Most emphatically not. I’m very glad to have discovered that, and I’m grateful for EY’s impassioned preaching, that made it seem immediately, crucially, urgently relevant. By comparison, when I read books like Think Fast and Slow, or watch shows like Crash Course Psychology or Earthlings 101. I feel like I’m just collecting a bunch of interesting, quaint. and curious trivia that aren’t much of a factor in how I think of myself, the world, and my place in it. (And don’t get me started on new Cosmos. NDG doesn’t preach, he lectures. Carl Sagan at least used to wonder )
You should care about people in alternate universes. (Am I getting this right?)
Also, it’s at least somewhat plausible that you’re living in a simulation.
Well, we’ve never caught Nature glitching or bugging or even simplifying its calculations, and absence of evidence is evidence of absence. That we’re living in a simulation is about as plausible as the Abrahamic narrative, about as falsifiable, and about as proven.
Um, how would you tell? Wouldn’t glitches or simplified calculations appear as just additional laws of nature.
I think of glitches as being small breaks in the laws of nature.
How would we recognize “simplified” calculations? If the “next level up” laws of physics differ from ours, their idea of what is cheap or expensive to compute might also differ.
Even if the upper physics was sufficiently similar to ours to share some characteristics (e.g. the need for large computations to be parallelized and the expense of parallel communication), and our laws of physics were simplified in a way to accommodate those characteristics (e.g. with a limit to the speed of information propagation), would we recognize that simplification as such, or would we just call it another law of physics and insist that we’ve never seen it simplified?
I’m inclined to think that people (especially modern skeptical people) would find ways to paper over small glitches.
While I can’t assign a reliable probability to the hypothesis “you’re living in a simulation”, I attach roughly zero decision-theoretic significance to the possibility. Meaning: since there’s nothing I can do to affect this, I can safely go on with my life without giving it much thought beyond the usual philosophical ponderings I do whenever I’m in a contemplative mood.
Moldbug as political philosopher is far too libertarian to be useful.

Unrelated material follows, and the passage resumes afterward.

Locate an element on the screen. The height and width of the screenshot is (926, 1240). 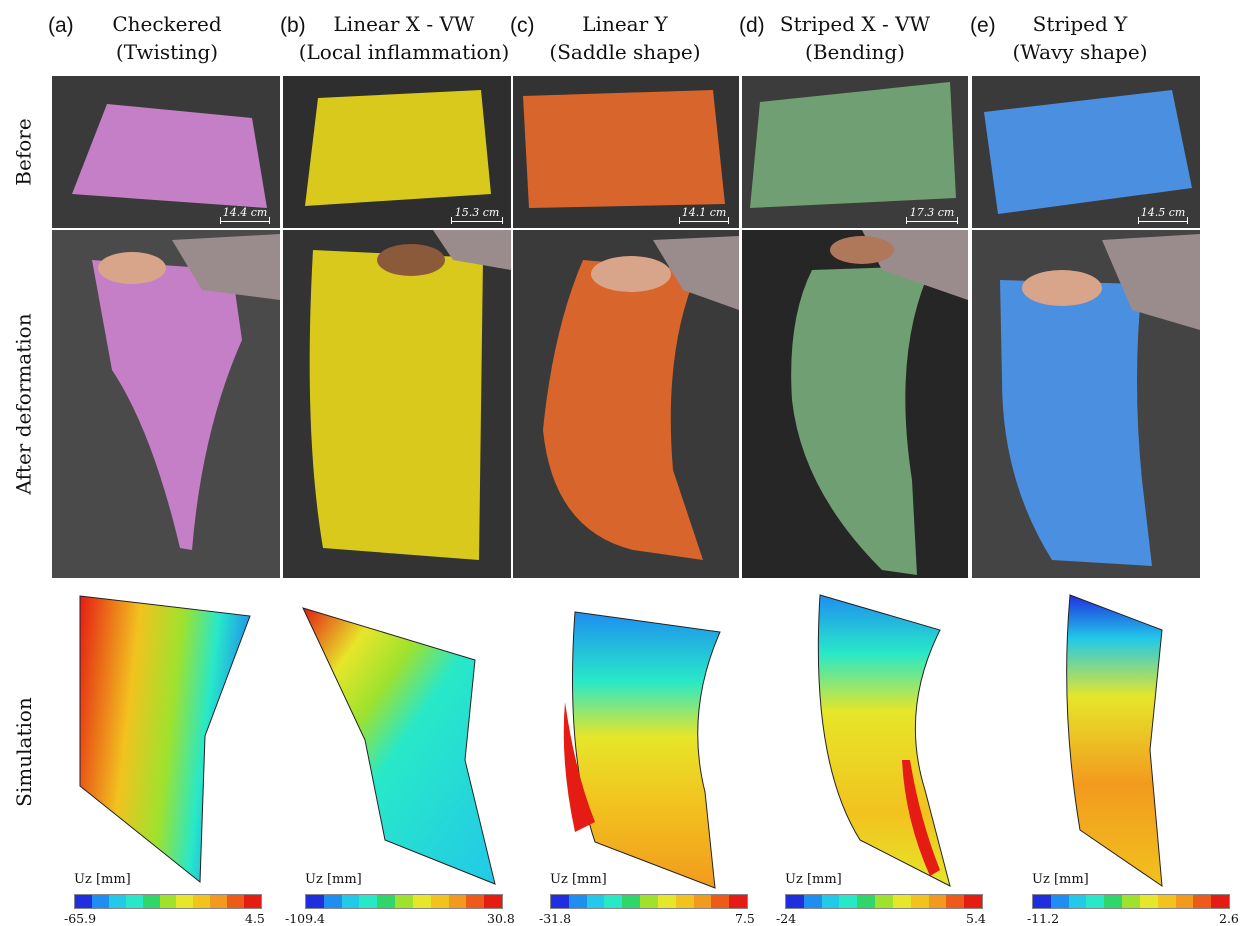
column-c-title-line1: Linear Y is located at coordinates (625, 24).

Moldbug as historian is capable of at least presenting a broad outline.
I’m disappointed that neoreaction hasn’t done very much to fill in the details beyond the 20th century (and it was Moldbug and Foseti who did most of that), but philosophy is always more attractive than history.
Moldbug’s political philosophy is useful to Nick Land, who avoids the defects of it by supporting them entirely: he seems to see capitalism as the only institutional intelligence capable of doing anything. I’m not sure how he squares that with HBD (especially given the role of the Catholic Church in their historical narrative) and cyclical history—it seems to me that the economic consequences of the decline of the West should propagate outward. (There might be room for historical studies here—what happened to trade after the fall of Rome? -- but there are obvious differences there. Transportation distance, interlinking of systems, and so on.)
That the throne-and-altar types have accepted Moldbug seems strange, since the Jacobite stuff is mostly trolling.